■ **SET OF TASKS**:
(a) Using the overview of the VAT Cash Accounting Scheme, explain in one to three sentences how that scheme differs from the Standard VAT Accounting Scheme in when VAT is recorded.
(b) In the overview of the VAT Cash Accounting Scheme, what estimated taxable turnover must a VAT-registered business stay below to be eligible?
(c) Proceed with the overview of the VAT Cash Accounting Scheme, starting after its last sentence.

■ **DOCUMENT**:

Understand the VAT Cash Accounting Scheme. Who it's for, how to qualify and what it could mean for you and your business.
The VAT Cash Accounting Scheme is a useful method of reporting VAT for many small businesses.
It essentially means that income is recorded when it is received and expenses are recorded in the period they are paid. It’s different from the Standard VAT Accounting Scheme which requires VAT to be recorded on the date of issuing or receiving a VAT invoice, regardless of when (or if) the payment is made.
If you have cash flow concerns or lengthy payment terms, the VAT Cash Accounting Scheme could be for you. We’re going to take a closer look at how to qualify and what it could mean for you and your business.
To be eligible for the Cash Accounting Scheme, your business must be VAT-registered and have an estimated taxable turnover of less than £1.35 million.
However, you won’t be able to use this scheme if you have committed a VAT offence in the last 12 months (such as tax evasion), or if you’re behind on your VAT returns and have outstanding VAT payments.

Stored items from a collection:

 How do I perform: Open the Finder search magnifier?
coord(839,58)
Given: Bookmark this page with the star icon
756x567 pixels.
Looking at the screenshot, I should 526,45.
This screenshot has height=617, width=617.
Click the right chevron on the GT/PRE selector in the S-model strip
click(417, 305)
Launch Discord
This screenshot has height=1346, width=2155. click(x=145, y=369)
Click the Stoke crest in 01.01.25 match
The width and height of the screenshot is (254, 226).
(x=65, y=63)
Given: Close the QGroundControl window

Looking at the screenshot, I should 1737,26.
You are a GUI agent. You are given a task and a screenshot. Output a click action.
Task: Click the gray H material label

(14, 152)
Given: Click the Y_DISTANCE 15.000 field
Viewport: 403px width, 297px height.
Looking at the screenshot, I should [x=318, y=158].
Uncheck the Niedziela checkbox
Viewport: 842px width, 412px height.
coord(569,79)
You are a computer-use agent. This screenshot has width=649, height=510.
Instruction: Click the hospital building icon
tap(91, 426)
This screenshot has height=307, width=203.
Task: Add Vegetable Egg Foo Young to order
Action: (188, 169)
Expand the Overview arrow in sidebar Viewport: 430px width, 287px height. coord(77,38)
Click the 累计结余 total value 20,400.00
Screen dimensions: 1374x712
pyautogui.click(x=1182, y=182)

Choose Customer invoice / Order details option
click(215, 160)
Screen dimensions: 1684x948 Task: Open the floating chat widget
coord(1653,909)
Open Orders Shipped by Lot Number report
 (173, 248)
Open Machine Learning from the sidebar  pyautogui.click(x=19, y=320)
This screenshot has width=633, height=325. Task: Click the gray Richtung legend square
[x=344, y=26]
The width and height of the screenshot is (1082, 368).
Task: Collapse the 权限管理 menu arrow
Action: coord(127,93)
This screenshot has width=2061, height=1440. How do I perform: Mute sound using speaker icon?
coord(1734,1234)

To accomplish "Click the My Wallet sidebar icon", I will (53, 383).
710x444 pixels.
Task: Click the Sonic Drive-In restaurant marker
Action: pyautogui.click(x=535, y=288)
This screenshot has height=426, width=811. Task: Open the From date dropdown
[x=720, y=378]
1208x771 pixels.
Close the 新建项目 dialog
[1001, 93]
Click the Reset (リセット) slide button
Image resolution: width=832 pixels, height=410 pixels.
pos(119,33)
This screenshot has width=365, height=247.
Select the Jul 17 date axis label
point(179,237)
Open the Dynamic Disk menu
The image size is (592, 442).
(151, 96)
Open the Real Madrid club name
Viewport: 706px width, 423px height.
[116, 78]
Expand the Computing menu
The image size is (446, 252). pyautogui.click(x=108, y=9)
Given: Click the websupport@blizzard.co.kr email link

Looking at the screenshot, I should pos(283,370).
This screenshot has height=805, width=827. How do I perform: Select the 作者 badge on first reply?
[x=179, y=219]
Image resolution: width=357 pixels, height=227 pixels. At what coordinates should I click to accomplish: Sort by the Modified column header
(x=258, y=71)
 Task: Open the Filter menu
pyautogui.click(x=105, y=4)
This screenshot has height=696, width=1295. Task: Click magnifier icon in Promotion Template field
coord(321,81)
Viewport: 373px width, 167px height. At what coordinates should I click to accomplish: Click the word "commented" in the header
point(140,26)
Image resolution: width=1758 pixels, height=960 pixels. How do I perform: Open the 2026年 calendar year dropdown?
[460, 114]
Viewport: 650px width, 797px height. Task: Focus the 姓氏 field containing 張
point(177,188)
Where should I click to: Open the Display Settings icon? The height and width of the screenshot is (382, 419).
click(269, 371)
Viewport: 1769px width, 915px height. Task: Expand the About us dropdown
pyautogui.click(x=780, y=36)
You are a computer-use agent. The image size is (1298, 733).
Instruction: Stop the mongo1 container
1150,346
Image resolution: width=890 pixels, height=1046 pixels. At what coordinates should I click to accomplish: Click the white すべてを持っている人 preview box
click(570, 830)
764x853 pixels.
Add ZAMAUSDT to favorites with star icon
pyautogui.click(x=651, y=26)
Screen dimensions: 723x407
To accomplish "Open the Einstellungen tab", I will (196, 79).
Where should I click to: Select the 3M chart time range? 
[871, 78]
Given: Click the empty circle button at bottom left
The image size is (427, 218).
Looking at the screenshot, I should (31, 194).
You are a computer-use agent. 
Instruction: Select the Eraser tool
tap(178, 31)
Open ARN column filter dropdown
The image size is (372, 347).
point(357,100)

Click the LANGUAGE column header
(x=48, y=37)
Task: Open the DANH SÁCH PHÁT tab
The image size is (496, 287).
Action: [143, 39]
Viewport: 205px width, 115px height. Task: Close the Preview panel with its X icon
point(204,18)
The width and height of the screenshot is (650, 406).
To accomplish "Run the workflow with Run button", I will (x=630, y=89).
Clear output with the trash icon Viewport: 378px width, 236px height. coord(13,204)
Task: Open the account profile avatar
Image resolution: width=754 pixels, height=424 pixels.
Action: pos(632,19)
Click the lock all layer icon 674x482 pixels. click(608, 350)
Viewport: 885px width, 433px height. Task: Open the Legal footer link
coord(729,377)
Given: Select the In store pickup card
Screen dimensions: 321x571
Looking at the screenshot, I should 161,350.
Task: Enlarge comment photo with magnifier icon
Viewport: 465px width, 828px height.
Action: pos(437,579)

■ **WRITTEN RESPONSES**:
(a) Under the VAT Cash Accounting Scheme, income is recorded when it is received and expenses are recorded in the period they are paid. The Standard VAT Accounting Scheme instead requires VAT to be recorded on the date a VAT invoice is issued or received, regardless of when or whether payment is made.

(b) Less than £1.35 million.

(c)
There are also certain transactions that you will not be able to use the Cash Accounting Scheme for, such as:
If you’re likely to encounter any of these transactions you won’t be able to use the Cash Accounting Scheme, you will need to use the Standard VAT Scheme instead.
The Cash Accounting Scheme is most beneficial for small businesses as it can help to improve cash flow, especially if your customers are slow payers. You don’t need to pay VAT until you’ve received payment yourself, and if a customer doesn’t pay you for any reason, you don’t have to pay VAT on that bad debt.
Most businesses find it easier to think in terms of cash in and out of their business rather than having to consider future amounts that they are yet to pay out or receive.
Whilst good cash flow and not having to paying VAT on bad debts sounds great, there are some things to be mindful of before you decide to adopt the scheme.
For example, you won’t be able to reclaim the VAT on your purchases until you have paid your suppliers. A potential disadvantage if you pay for most of your goods or services on credit.
It’s also less likely to be beneficial for your business if your VAT returns are mostly made up of VAT reclaims, this could mean you receive your VAT repayment later than under an accruals basis. The accrual basis is where you use the sales and purchase invoices to calculate the VAT, regardless of whether they have been paid or not.
Finally - it’s worth pointing out that if you leave the Cash Accounting Scheme you will have to declare all outstanding VAT due, including any bad debts from late payments.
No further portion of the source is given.